> Selection:
This is Foggy Ruins of Time, a feature that provides the cultural context behind certain comic book characters/behaviors. You know, the sort of then-topical references that have faded into the “foggy ruins of time.” To wit, twenty years from now, a college senior watching episodes of "Seinfeld" will likely miss a lot of the then-topical pop culture humor (like the very specific references in “The Understudy” to the Nancy Kerrigan/Tonya Harding scandal).

Today, we look at how Jim Steranko "re-cast" Nick Fury, Agent of S.H.I.E.L.D. when he took over as the artist on the feature.

Ever since comic books even became a thing, comic book artists have been looking to movie stars for the inspiration for their characters. It just makes too much sense to NOT do, as movie stars are generally movie stars BECAUSE they stand out in the crowd, thus they make for great inspirations for larger than life characters. Although, even for mild-mannered characters like Clark Kent, Jerry Siegel and Joe Shuster looked to a movie star, Harold Lloyd (as I wrote about in this old Foggy Ruins of Time here), for inspiration.

Here's the thing, though, what happens when you base a character on a specific character but then other artists don't feel like drawing the character that way? That's when you get the interesting stuff like comic book artists, in effect, "re-casting" the character with a DIFFERENT actor. We see this a lot more in modern times due to artists using a lot more digital adaptations of photos and screen caps for characters, thus a character might look dramatically different from book to book.

However, while it was rarer in the old days, it wasn't something that didn't happen and one of the most notable examples was when Jim Steranko decided to re-cast Nick Fury during his time on Strange Tales.

> What to work on:
Rewrite the stretch of the Foggy Ruins of Time text from "This is Foggy" through "Kerrigan/Tonya Harding scandal).", putting "graduate student" in place of "college senior".

> Dataset:
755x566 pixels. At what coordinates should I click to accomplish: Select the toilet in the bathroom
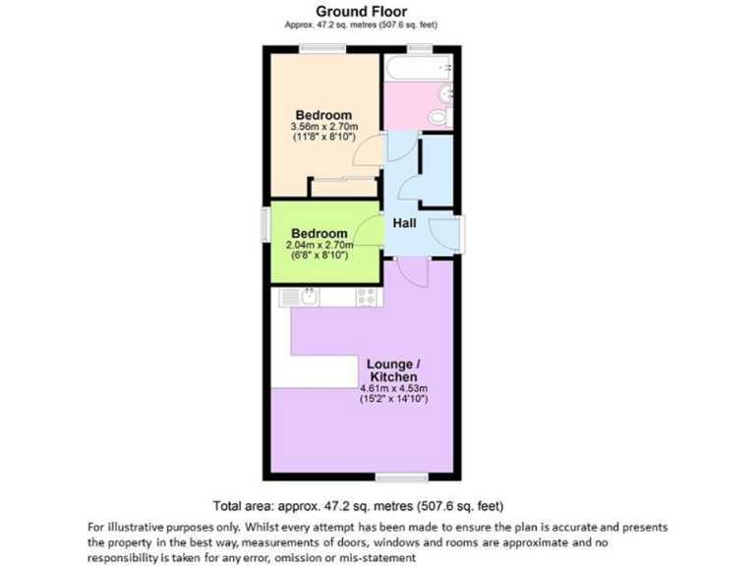pos(439,116)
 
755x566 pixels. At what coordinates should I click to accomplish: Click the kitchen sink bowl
pos(306,295)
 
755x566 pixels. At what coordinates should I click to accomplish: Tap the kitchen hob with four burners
pos(368,295)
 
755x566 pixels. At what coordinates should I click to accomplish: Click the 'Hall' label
pos(404,224)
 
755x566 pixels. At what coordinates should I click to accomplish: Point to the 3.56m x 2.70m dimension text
pos(323,127)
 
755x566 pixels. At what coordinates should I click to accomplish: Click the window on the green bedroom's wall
pos(265,222)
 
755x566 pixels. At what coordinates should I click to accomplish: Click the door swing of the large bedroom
pos(369,150)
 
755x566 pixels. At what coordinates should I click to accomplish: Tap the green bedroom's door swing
pos(370,228)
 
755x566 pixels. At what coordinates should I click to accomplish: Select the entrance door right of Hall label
pos(442,234)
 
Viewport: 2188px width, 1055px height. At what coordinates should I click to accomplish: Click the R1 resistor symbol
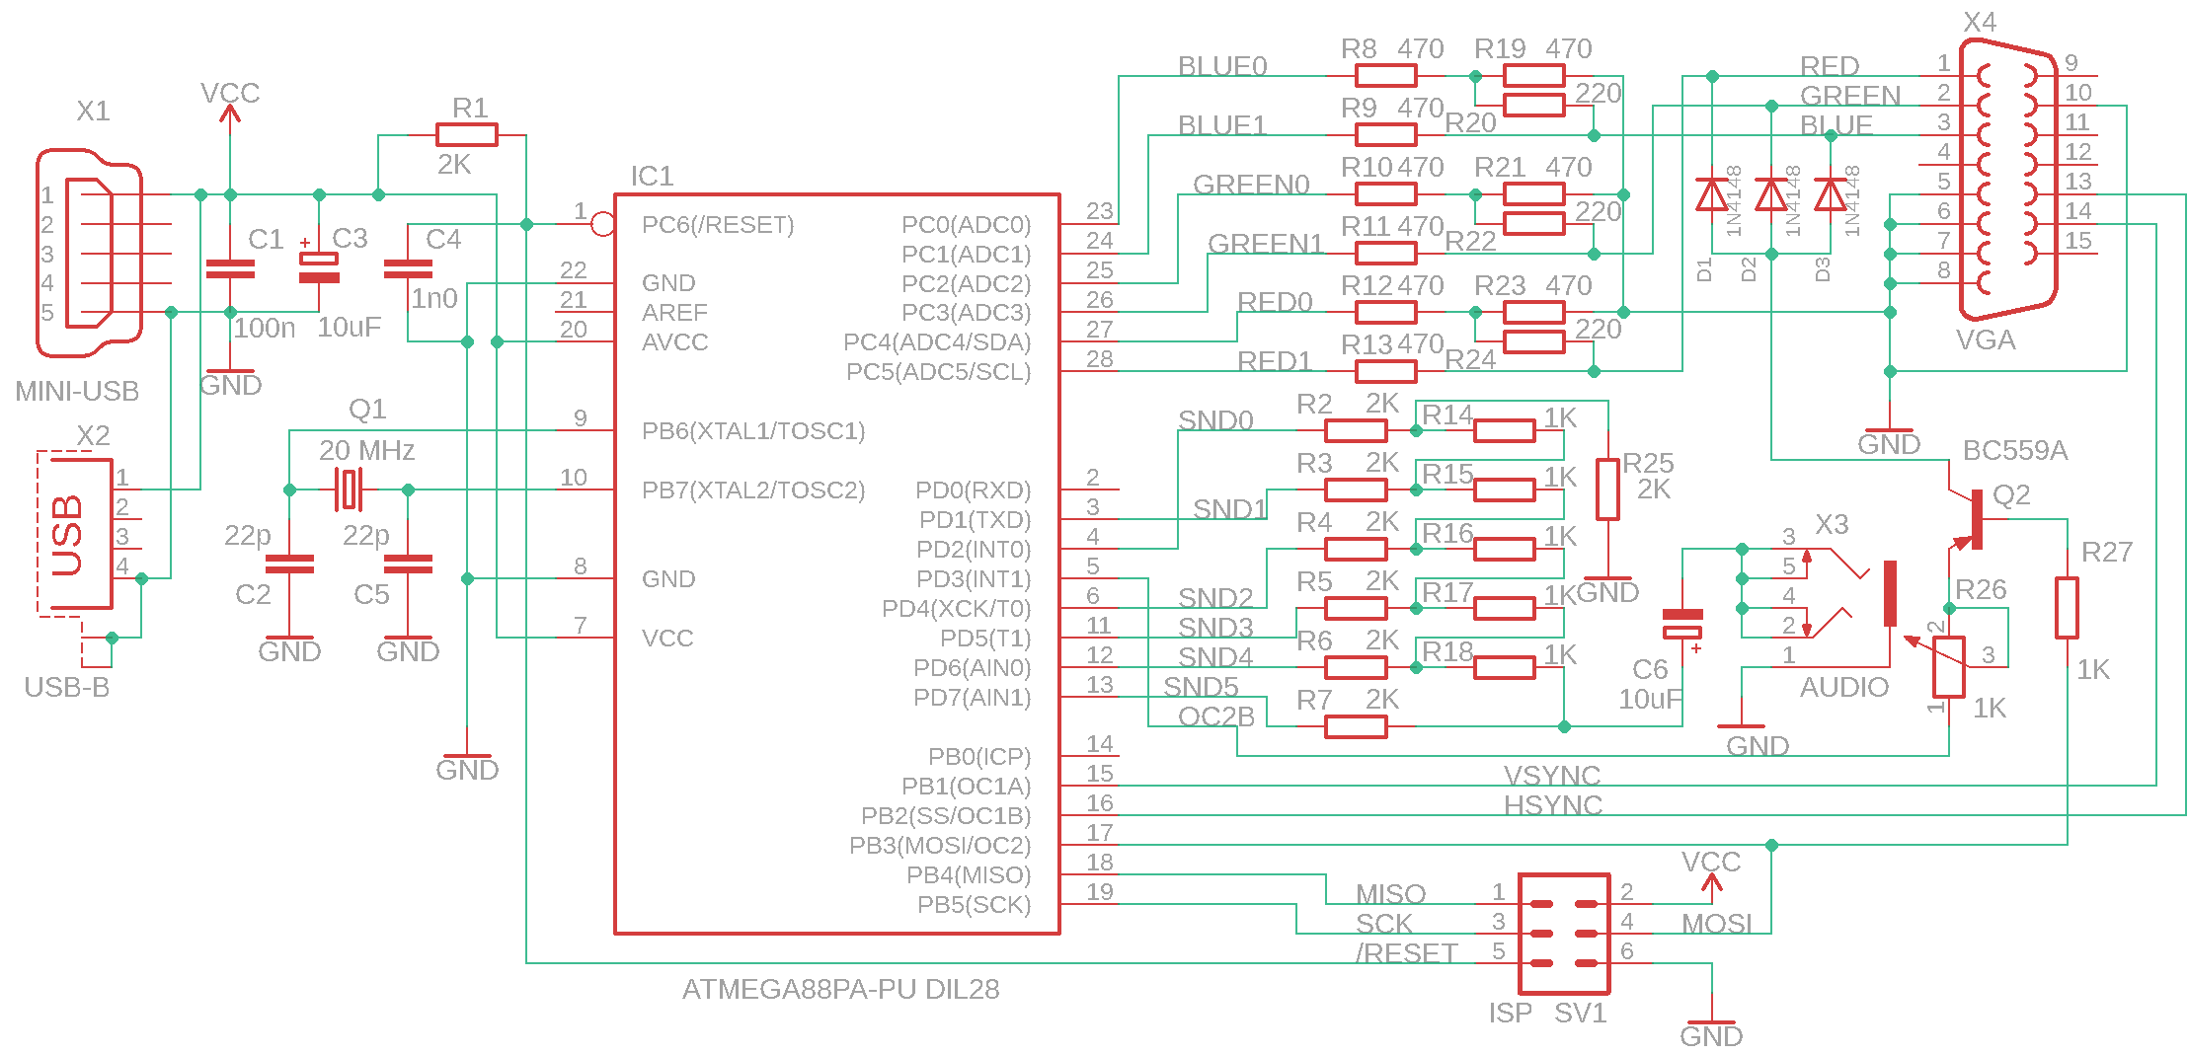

> Answer to this problem:
This is Foggy Ruins of Time, a feature that provides the cultural context behind certain comic book characters/behaviors. You know, the sort of then-topical references that have faded into the “foggy ruins of time.” To wit, twenty years from now, a graduate student watching episodes of "Seinfeld" will likely miss a lot of the then-topical pop culture humor (like the very specific references in “The Understudy” to the Nancy Kerrigan/Tonya Harding scandal).